オープンゼミのご案内

「乳幼児期から児童期にかけての『聴力の仕組み』の変化と音楽教育」

講師:志村洋子先生(同志社大学赤ちゃん学研究センター)
場所:場所日本女子大学新泉山館5階 坪能研究室
日時:2016年11月26日(土) 16時〜
志村洋子先生からのメッセージ
話し言葉は、「意味・内容」を伝達するだけではない機能を持って進化してきました。われわれ成人は話者が誰か?の情報である音声の「個人性情報」にとても敏感です。そして、話者の気持ちが表出された「感情性情報」も伝達しますが、それにも成人ばかりでなく乳児も敏感です。これは、胎児期後半からの音声情報の聴取経験が基盤になり、乳児期の親子の音声情報のやり取り、マザリーズ(mother+ese)と呼ばれることが多いのですが、単に音響特性が対成人会話音声と異なるだけではなく、子どもへの「感情」が豊かに載った音声のやり取りだったからです。(なお、最近では、「母」であることに偏らないようにするため、マザリーズではなく、IDS(Infant Directed Speech)の語が多く使われています。)音響特性の具体的な特徴は、下の通りです。

・F0平均値の上昇→発話の声全体が高い

・F0変化範囲の拡大→抑揚が大きい

・発話速度の低下→ゆっくり話す

・潜時の変化→間をとり相手の反応を待つ

・繰り返しの多用→同じ言葉を繰り返す

こうした言語環境の中で、児童期にかけて子どもは、「一人前の話者」に成長していきますが、その発達過程での「聞こえ」についてはまだ十分研究されていないこともあり、音声の聞き取りのスタイルが成人と異なっていることに気が付かないまま、養育や保育が行われていることが分かってきました。

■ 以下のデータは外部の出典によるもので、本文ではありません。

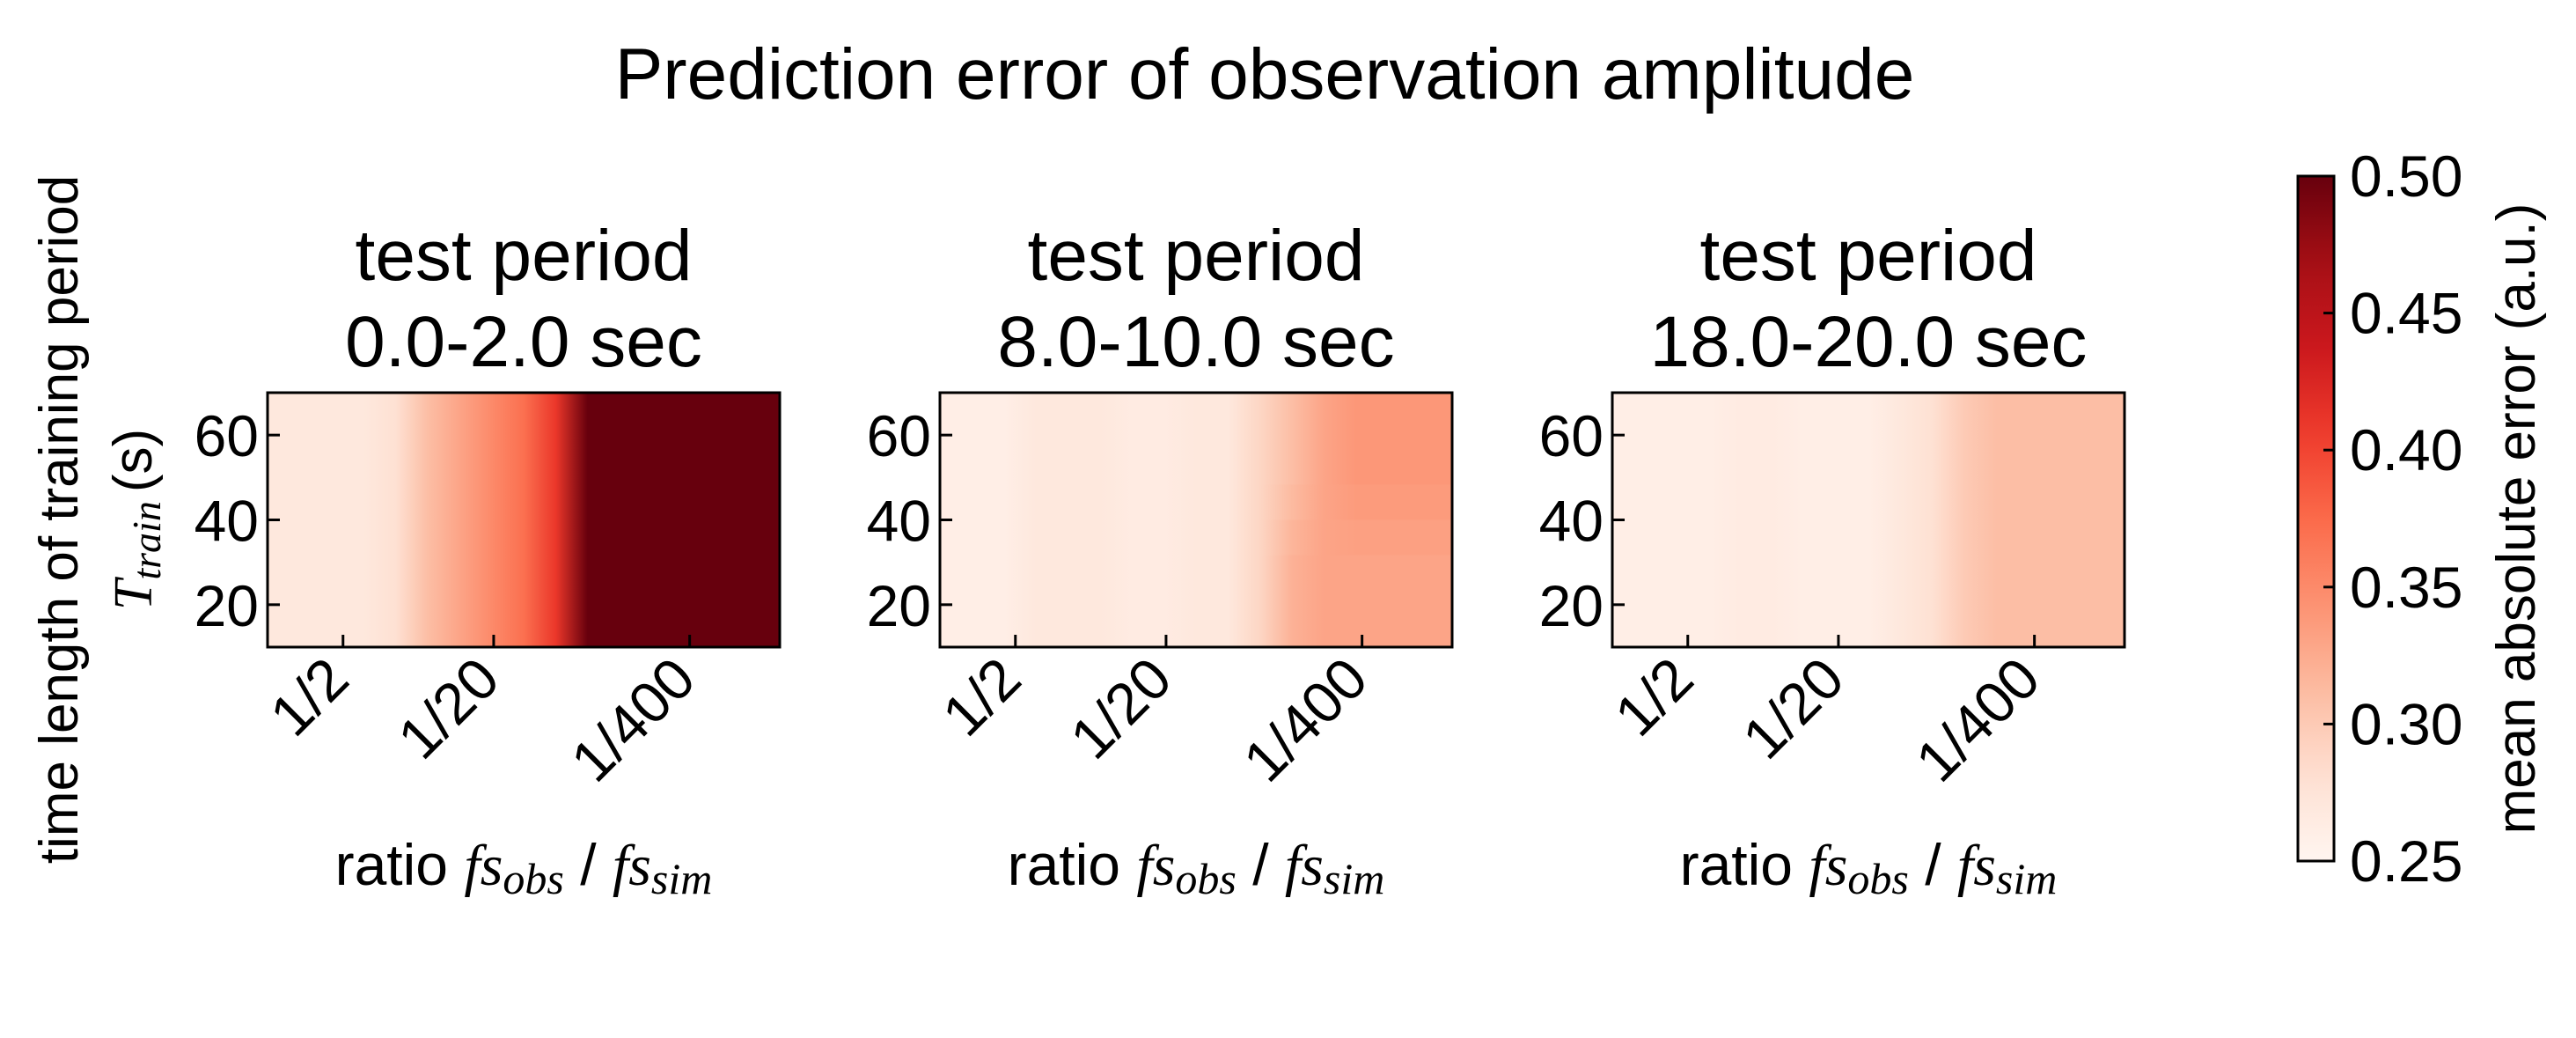 Image resolution: width=2576 pixels, height=1038 pixels. Describe the element at coordinates (2392, 519) in the screenshot. I see `colorbar-ticks: 0.50 0.45 0.40 0.35 0.30 0.25` at that location.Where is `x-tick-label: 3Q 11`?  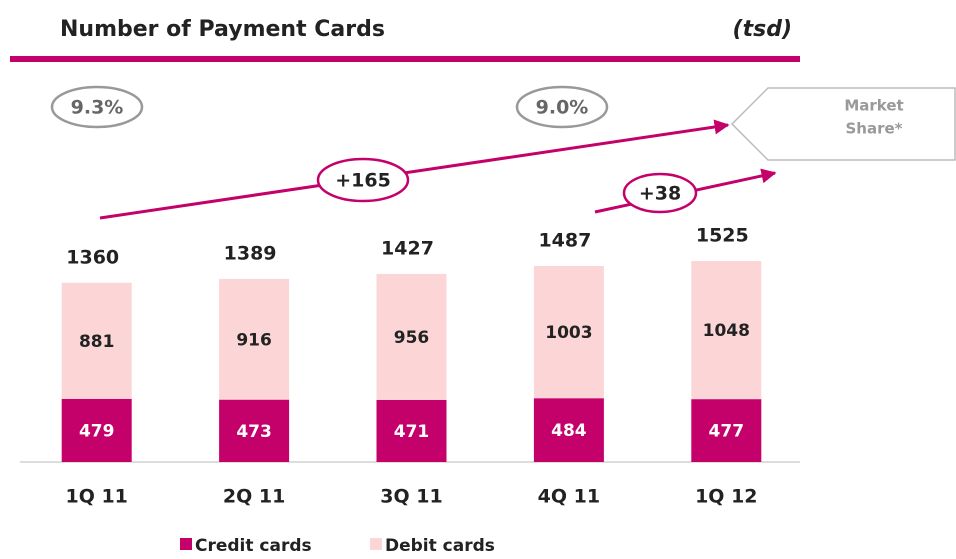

特に音楽にかかわる保育・教育は児童期の活動を「優しくした」内容で進めることも多く見られます。幼稚園や保育園での一斉歌唱や、が、子どもの耳に無理を強いていることが示唆されます。つまり、周囲に多様な音が背景雑音としてある場での「必要とされる音」の聴取は、乳幼児から児童期前期までは、まだ無理な状況が分かってきたからです。

ゼミでは、上記のIDSについて、また聴力の発達過程の視点から、保育・幼児教育の場での「音楽教育」が、どのようなものであれば子どもに見合ったものになるかを、皆様とご一緒に検討したいと考えています。